Ode To Simplicity
I would like to dedicate a reflection on simplicity because, since its origins, Abacus has always understood the deep connection between two seemingly very distant elements: simplicity and intuition.
Paraphrasing a famous Italian writer and poet, Alda Merini, the simplicity is getting naked in front of others. Most of the time we are afraid of being misunderstood, of appearing weak in people’s eyes. Too often in the XXI century, simplicity has a negative meaning, it is considered a characteristic of humble people or unimaginative companies.
Does ‘simple’ mean ‘fool’? It is a common way of thinking, although profoundly wrong.
Are the sly guiles of Oberon, king of the elves in the Shakespearean ‘A Midsummer Night’s Dream’, so different from the pleasant and ridiculous simplicity of Puck? In the melancholy irony of Miguel Cervantes, is there more wisdom and nobility in Don Quixote or Sancho Panza? In Italo Calvino’s tale, is Agilulfo, the “all thought” Nonexistent Knight, more aware than the “all physical” Gurduloo? In Dostoyevsky’s ‘The Idiot’, we could find more sensitivity and humanity in Prince Myshkin than in all the arrogant people who surround him.
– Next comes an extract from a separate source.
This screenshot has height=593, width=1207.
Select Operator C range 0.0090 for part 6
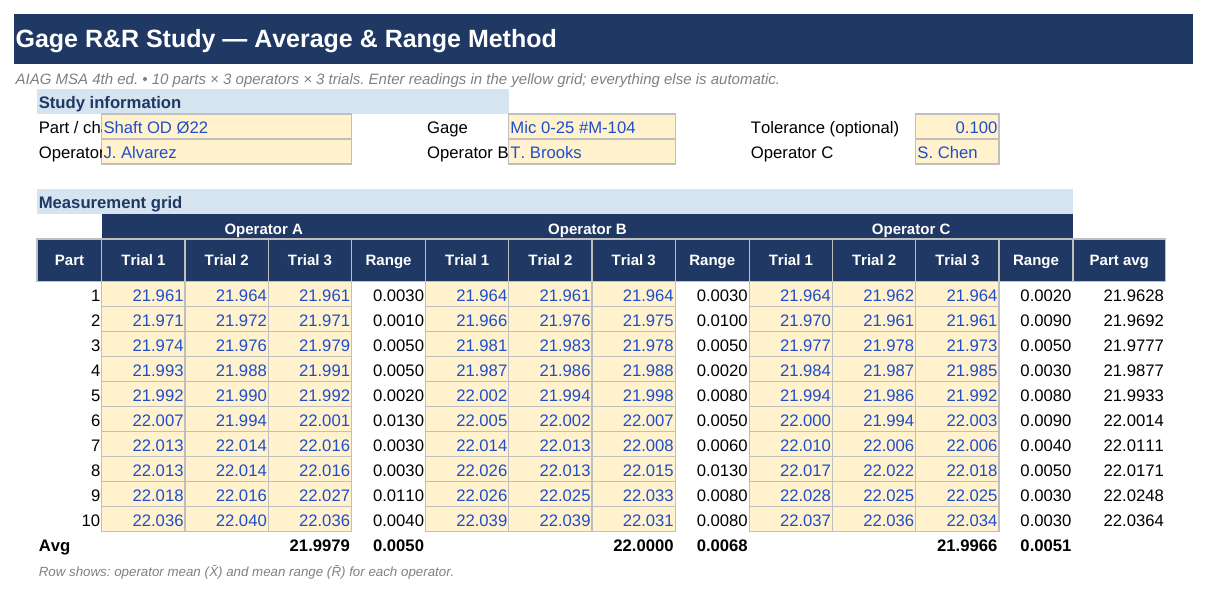click(x=1035, y=420)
Abacus has always found in simplicity the strength to be what it really is. Accepting its own limits, it has transformed its experience into energy. Operating with awareness, it has been able to accommodate the needs of each client.
“Simplicity is the ultimate sophistication”, said Leonardo da Vinci.
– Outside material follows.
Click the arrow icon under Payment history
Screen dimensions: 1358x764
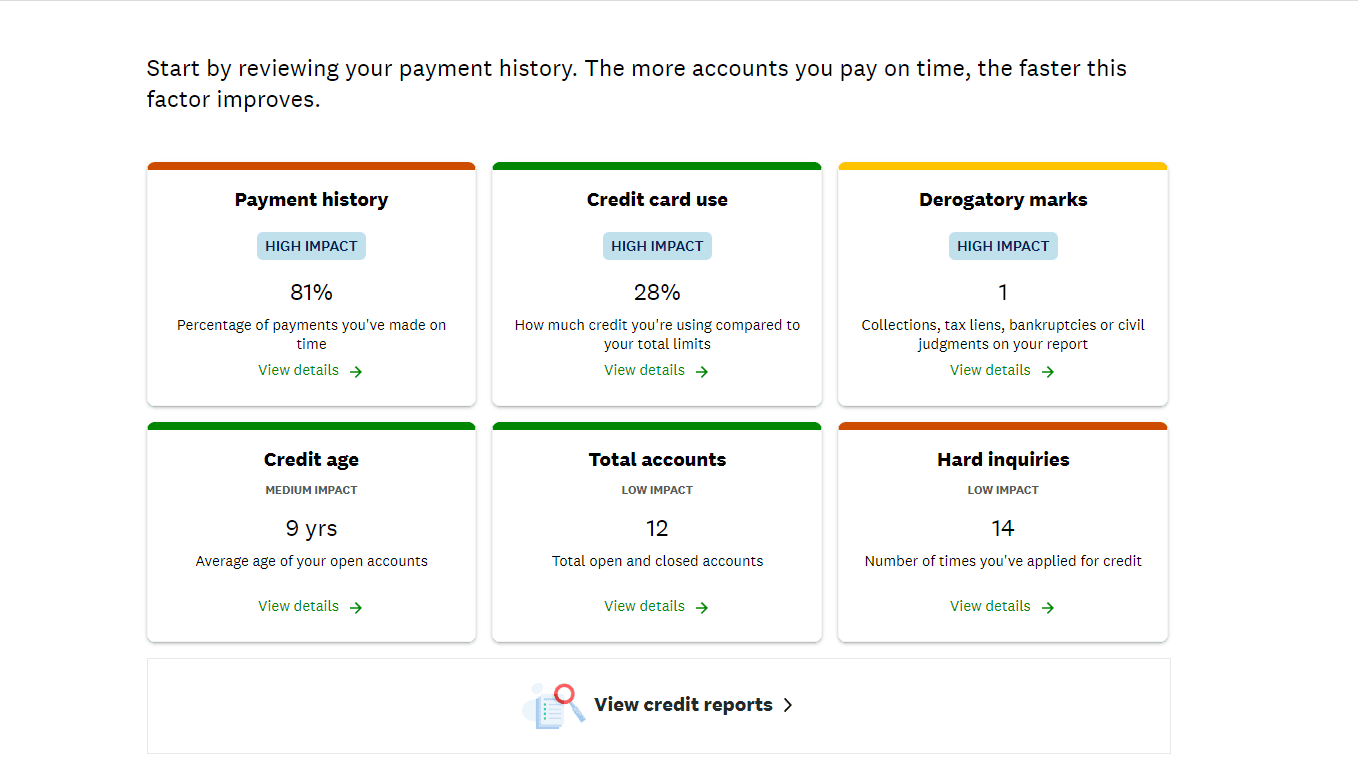356,371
“Nothing is true, but that which is simple”, added Johann Goethe.
“Simplicity is the form of real greatness”, stated Francesco De Sanctis.
“There is no greatness where there is no simplicity, goodness and truth”, replied Lev Tolstoy.
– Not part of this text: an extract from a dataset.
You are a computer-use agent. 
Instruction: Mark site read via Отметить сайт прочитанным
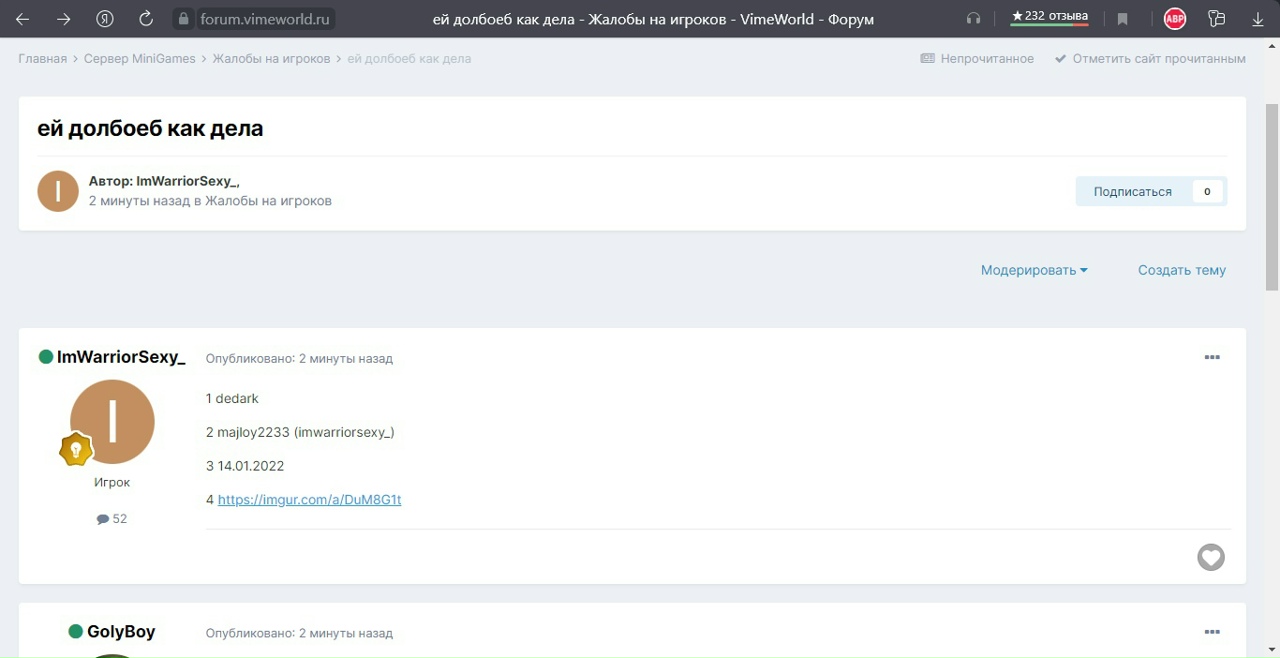pos(1158,59)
“In character, in manner, in style, in all things, the supreme excellence is simplicity”, explained Henry Wadsworth Longfellow.
“Organic architecture seeks superior sense of use and a finer sense of comfort, expressed in organic simplicity”, ruled Frank Lloyd Wright.
“Simplicity is the final achievement. After one has played a vast quantity of notes and more notes, it is simplicity that emerges as the crowning reward of art”, remarked Frederic Chopin.
“Making the simple complicated is commonplace; making the complicated simple, awesomely simple, that’s creative”, concluded Charles Mingus.
A lot of people said that, above all, the most excellent ones did that.
Even within the organisation, Abacus supports those claims. Its managers adopt clear strategies and use conciseness in requests and behaviour. They completely manage their skills so that they can provide clients with expert and distinguished services.
As well, Abacus Board of Directors do not need to confuse the staff. They strongly believe in themselves, they appear stable and accurate so that each team member could understand the final goal.
Too often people tend to complicate situations rather than to simplify them. There is a strengthened belief that complex things correspond to quality, effective performance, as if abundance of data and complicated procedures are a guarantee of success for themselves. By contrast, the intuitive part of our mind is a natural talent that offers us ideas, impressions, immediate solutions and endless opportunities. In all its complexity, intuition is a simple dimension.
This is THE combination that made Abacus strong and it is charming and disarming how a company is able to express itself in this way.
The art of simplicity is difficult and subtle like the exercise of intelligence. The one and the other require commitment, patience, depth and insatiable curiosity. As clear, crisp and effective solution can be, we must continue to ask ourselves whether and how there could be a more functional, more lucid and easier possibility.